• **Task instructions**
Write the entries out again. Every character must match.

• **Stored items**
━━━
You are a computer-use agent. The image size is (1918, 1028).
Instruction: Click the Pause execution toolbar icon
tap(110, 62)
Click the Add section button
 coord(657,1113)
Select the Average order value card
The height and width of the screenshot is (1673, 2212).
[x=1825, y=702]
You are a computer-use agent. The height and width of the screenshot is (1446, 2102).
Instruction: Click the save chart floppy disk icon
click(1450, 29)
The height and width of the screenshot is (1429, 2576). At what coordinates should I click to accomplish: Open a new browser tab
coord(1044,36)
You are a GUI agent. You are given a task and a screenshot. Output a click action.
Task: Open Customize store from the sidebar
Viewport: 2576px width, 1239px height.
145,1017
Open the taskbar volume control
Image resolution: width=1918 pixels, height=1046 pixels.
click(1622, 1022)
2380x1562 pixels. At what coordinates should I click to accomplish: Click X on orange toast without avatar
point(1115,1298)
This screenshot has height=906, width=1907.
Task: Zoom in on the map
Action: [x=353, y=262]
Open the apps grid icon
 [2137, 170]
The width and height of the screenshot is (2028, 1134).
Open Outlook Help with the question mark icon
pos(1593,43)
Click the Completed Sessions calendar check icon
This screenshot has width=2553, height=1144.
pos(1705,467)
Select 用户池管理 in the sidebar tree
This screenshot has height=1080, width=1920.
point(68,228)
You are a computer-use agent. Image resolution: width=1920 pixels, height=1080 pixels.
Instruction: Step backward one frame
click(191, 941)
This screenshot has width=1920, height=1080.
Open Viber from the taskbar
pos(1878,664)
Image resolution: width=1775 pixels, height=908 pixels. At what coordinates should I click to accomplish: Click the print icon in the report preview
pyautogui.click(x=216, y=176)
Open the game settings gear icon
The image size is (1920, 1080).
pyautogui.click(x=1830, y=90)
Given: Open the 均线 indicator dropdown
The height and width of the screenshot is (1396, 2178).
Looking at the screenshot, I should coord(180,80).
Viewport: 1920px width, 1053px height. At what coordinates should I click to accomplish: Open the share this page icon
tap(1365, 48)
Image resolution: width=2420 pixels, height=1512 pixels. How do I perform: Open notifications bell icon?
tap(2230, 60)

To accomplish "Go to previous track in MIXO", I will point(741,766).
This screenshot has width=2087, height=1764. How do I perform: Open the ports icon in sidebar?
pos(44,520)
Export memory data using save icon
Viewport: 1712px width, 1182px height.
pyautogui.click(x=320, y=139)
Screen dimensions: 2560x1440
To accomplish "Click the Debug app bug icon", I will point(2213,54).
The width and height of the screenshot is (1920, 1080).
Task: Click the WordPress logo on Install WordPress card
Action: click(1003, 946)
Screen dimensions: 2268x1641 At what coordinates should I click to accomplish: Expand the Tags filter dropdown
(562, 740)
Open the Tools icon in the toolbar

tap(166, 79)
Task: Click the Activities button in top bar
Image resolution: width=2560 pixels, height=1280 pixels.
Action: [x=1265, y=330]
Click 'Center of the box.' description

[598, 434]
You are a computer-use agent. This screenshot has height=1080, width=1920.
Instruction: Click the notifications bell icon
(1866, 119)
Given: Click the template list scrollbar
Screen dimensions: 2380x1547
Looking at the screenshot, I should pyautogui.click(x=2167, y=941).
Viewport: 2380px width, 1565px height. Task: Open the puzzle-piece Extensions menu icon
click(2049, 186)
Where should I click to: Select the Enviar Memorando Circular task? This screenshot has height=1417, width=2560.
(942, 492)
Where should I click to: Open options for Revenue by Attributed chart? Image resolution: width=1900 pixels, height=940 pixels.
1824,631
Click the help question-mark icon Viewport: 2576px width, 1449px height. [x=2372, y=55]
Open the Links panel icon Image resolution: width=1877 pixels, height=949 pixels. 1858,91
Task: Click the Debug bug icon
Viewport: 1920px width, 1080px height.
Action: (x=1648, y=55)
━━━
• **Solution for this task**
You are a computer-use agent. The image size is (1918, 1028).
Instruction: Click the Pause execution toolbar icon
tap(110, 62)
Click the Add section button
 coord(657,1113)
Select the Average order value card
The height and width of the screenshot is (1673, 2212).
[x=1825, y=702]
You are a computer-use agent. The height and width of the screenshot is (1446, 2102).
Instruction: Click the save chart floppy disk icon
click(1450, 29)
The height and width of the screenshot is (1429, 2576). At what coordinates should I click to accomplish: Open a new browser tab
coord(1044,36)
You are a GUI agent. You are given a task and a screenshot. Output a click action.
Task: Open Customize store from the sidebar
Viewport: 2576px width, 1239px height.
145,1017
Open the taskbar volume control
Image resolution: width=1918 pixels, height=1046 pixels.
click(1622, 1022)
2380x1562 pixels. At what coordinates should I click to accomplish: Click X on orange toast without avatar
point(1115,1298)
This screenshot has height=906, width=1907.
Task: Zoom in on the map
Action: [x=353, y=262]
Open the apps grid icon
 [2137, 170]
The width and height of the screenshot is (2028, 1134).
Open Outlook Help with the question mark icon
pos(1593,43)
Click the Completed Sessions calendar check icon
This screenshot has width=2553, height=1144.
pos(1705,467)
Select 用户池管理 in the sidebar tree
This screenshot has height=1080, width=1920.
point(68,228)
You are a computer-use agent. Image resolution: width=1920 pixels, height=1080 pixels.
Instruction: Step backward one frame
click(191, 941)
This screenshot has width=1920, height=1080.
Open Viber from the taskbar
pos(1878,664)
Image resolution: width=1775 pixels, height=908 pixels. At what coordinates should I click to accomplish: Click the print icon in the report preview
pyautogui.click(x=216, y=176)
Open the game settings gear icon
The image size is (1920, 1080).
pyautogui.click(x=1830, y=90)
Given: Open the 均线 indicator dropdown
The height and width of the screenshot is (1396, 2178).
Looking at the screenshot, I should coord(180,80).
Viewport: 1920px width, 1053px height. At what coordinates should I click to accomplish: Open the share this page icon
tap(1365, 48)
Image resolution: width=2420 pixels, height=1512 pixels. How do I perform: Open notifications bell icon?
tap(2230, 60)

To accomplish "Go to previous track in MIXO", I will point(741,766).
This screenshot has width=2087, height=1764. How do I perform: Open the ports icon in sidebar?
pos(44,520)
Export memory data using save icon
Viewport: 1712px width, 1182px height.
pyautogui.click(x=320, y=139)
Screen dimensions: 2560x1440
To accomplish "Click the Debug app bug icon", I will point(2213,54).
The width and height of the screenshot is (1920, 1080).
Task: Click the WordPress logo on Install WordPress card
Action: click(1003, 946)
Screen dimensions: 2268x1641 At what coordinates should I click to accomplish: Expand the Tags filter dropdown
(562, 740)
Open the Tools icon in the toolbar

tap(166, 79)
Task: Click the Activities button in top bar
Image resolution: width=2560 pixels, height=1280 pixels.
Action: [x=1265, y=330]
Click 'Center of the box.' description

[598, 434]
You are a computer-use agent. This screenshot has height=1080, width=1920.
Instruction: Click the notifications bell icon
(1866, 119)
Given: Click the template list scrollbar
Screen dimensions: 2380x1547
Looking at the screenshot, I should pyautogui.click(x=2167, y=941).
Viewport: 2380px width, 1565px height. Task: Open the puzzle-piece Extensions menu icon
click(2049, 186)
Where should I click to: Select the Enviar Memorando Circular task? This screenshot has height=1417, width=2560.
(942, 492)
Where should I click to: Open options for Revenue by Attributed chart? Image resolution: width=1900 pixels, height=940 pixels.
1824,631
Click the help question-mark icon Viewport: 2576px width, 1449px height. [x=2372, y=55]
Open the Links panel icon Image resolution: width=1877 pixels, height=949 pixels. 1858,91
Task: Click the Debug bug icon
Viewport: 1920px width, 1080px height.
Action: (x=1648, y=55)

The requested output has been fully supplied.